## Texto de la página
Tiene Antonio Machado una archiconsabida expresión: “Se canta lo que se pierde”. En el hombre hay siempre una tendencia natural por recuperar lo que se ha perdido. Esta nostalgia nos subleva, nuestro sentir está anclado en el tópico más barroco y conceptista existente.

Creo que esta concepción de la vida tiene también mucho que ver con el pensamiento conservador. Qué es ser reaccionario sino una persecución por recuperar estéticas y patrones ideológicos para os que no hay cabida en nuestra actualidad.
Somos presentes sucesiones de difuntos, no solamente nos morimos en el momento final, sino que a cada momento nos vamos muriendo del instante anterior. Culmina Quevedo el primer terceto de esa cumbre poética y metafísica que es el ¡Ah de la vida! diciendo: “Soy un fue, y un será, y un es cansado”. La sustancia del ser no es el propio ser, sino el tiempo que pasa.
Resulta muy difícil no pensar en esto. Hacerlo es más cruel aún. Fijar en la memoria las experiencias y lugares en los que fuimos felices para así eternizarlos es bastante dañino para la salud, a la par que inevitable, y es que, como diría Rafael Montesinos: “En aquellas calles, donde nacimos una vez, moriremos siempre”.

## Tareas
1. En el texto sobre la nostalgia, ¿por qué se afirma que somos "presentes sucesiones de difuntos"? Contesta en una a tres oraciones.
2. Sustituye "screenshot" por "image" en el tramo de las filas que abre con la línea que contiene "You are a GUI" y cierra al final de las filas, ambos extremos incluidos. Devuelve solo esas líneas, sin ningún otro cambio.
El texto y las filas no guardan relación entre sí.

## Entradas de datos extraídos
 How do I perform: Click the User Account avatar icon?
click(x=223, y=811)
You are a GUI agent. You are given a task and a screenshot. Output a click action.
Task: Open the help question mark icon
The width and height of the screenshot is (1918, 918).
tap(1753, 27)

## Soluciones
1. Porque no solo morimos en el momento final, sino que a cada momento vamos muriendo del instante anterior.

2.
You are a GUI agent. You are given a task and a image. Output a click action.
Task: Open the help question mark icon
The width and height of the image is (1918, 918).
tap(1753, 27)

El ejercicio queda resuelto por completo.